Jill’s Story of Resilience
I am the middle sister of triplets, two eggs, one split, and I am the creation of one of those split eggs. My story is about finding my own unique voice & purpose FINALLY. A quest, I believe, that is vital for each and every one of us.
Being one of three has had incredible blessings. For instance, growing up, we always had someone to play with. We never had to go to our first day of kindergarten or our first day of college alone. We were so attuned to each other that it felt totally natural to be together. It was all we knew.

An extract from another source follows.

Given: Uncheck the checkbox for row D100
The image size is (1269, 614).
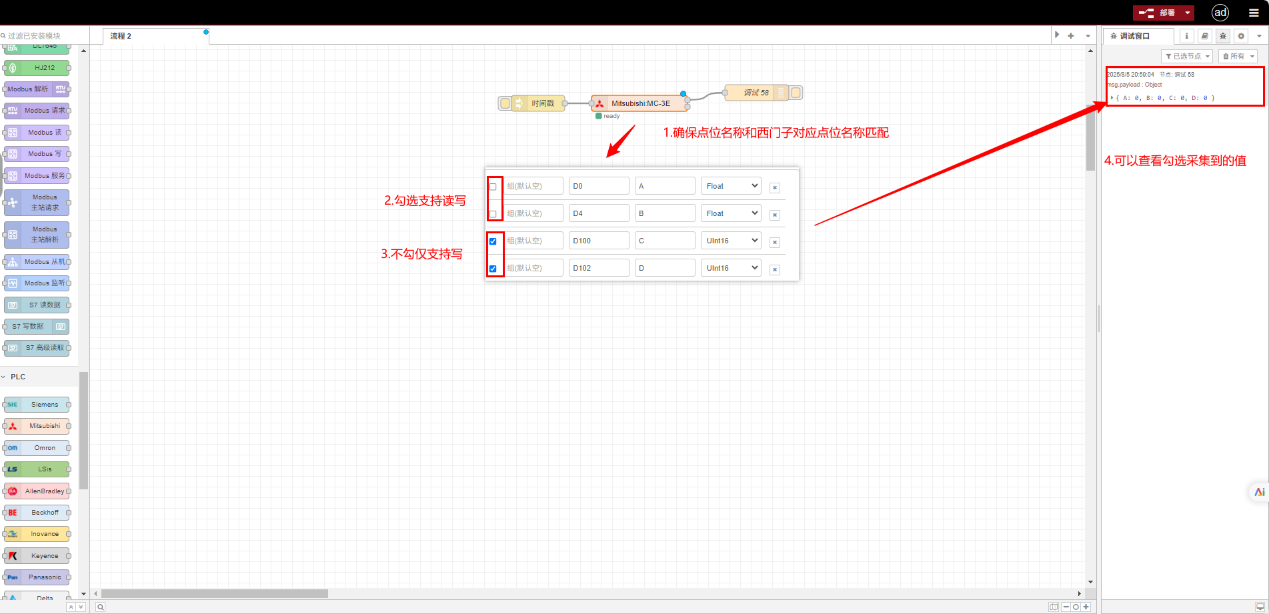Looking at the screenshot, I should pos(493,241).
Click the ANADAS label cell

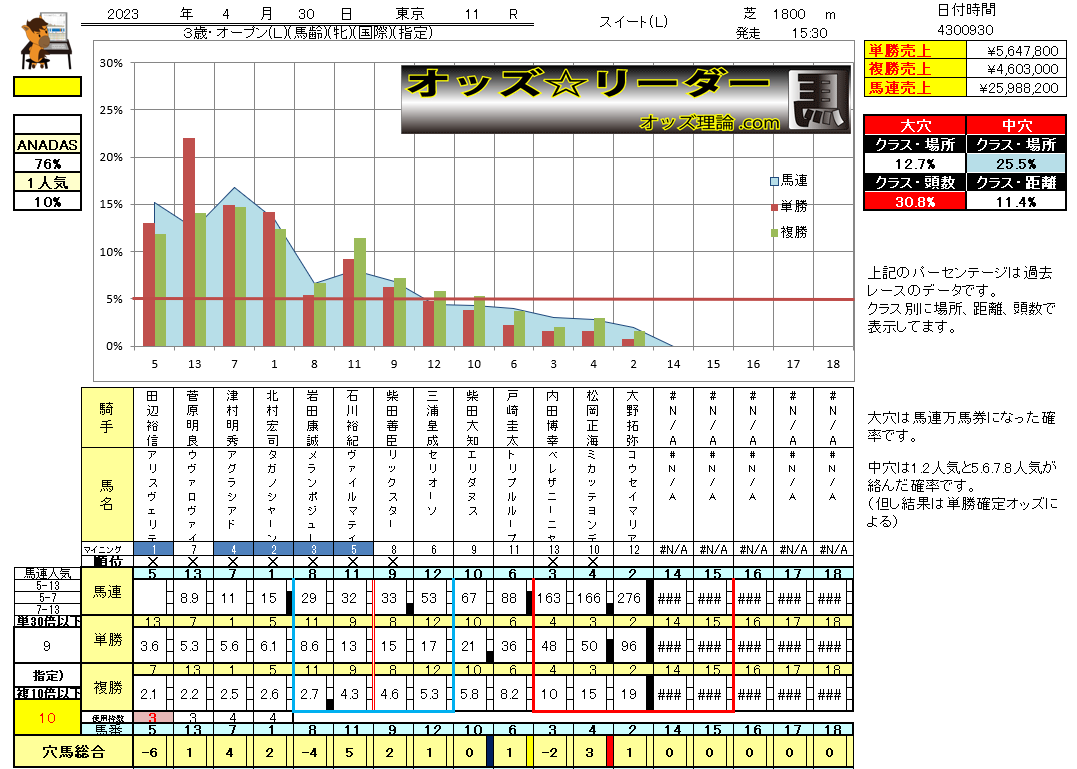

Being in the middle, I learned how to keep the peace. I was a hardcore people-pleaser, and it played out in all my relationships. The upside was that I had a lot of friends and was always game to bring the good vibes and the good times. It played out in dating where I would be everything I thought they wanted me to be, my people-pleaser avatar in full effect. The downside was that the relationships never lasted; how could they? I lived outside myself, not looking into who I was and what I wanted or needed. The truth is, I rarely thought about it.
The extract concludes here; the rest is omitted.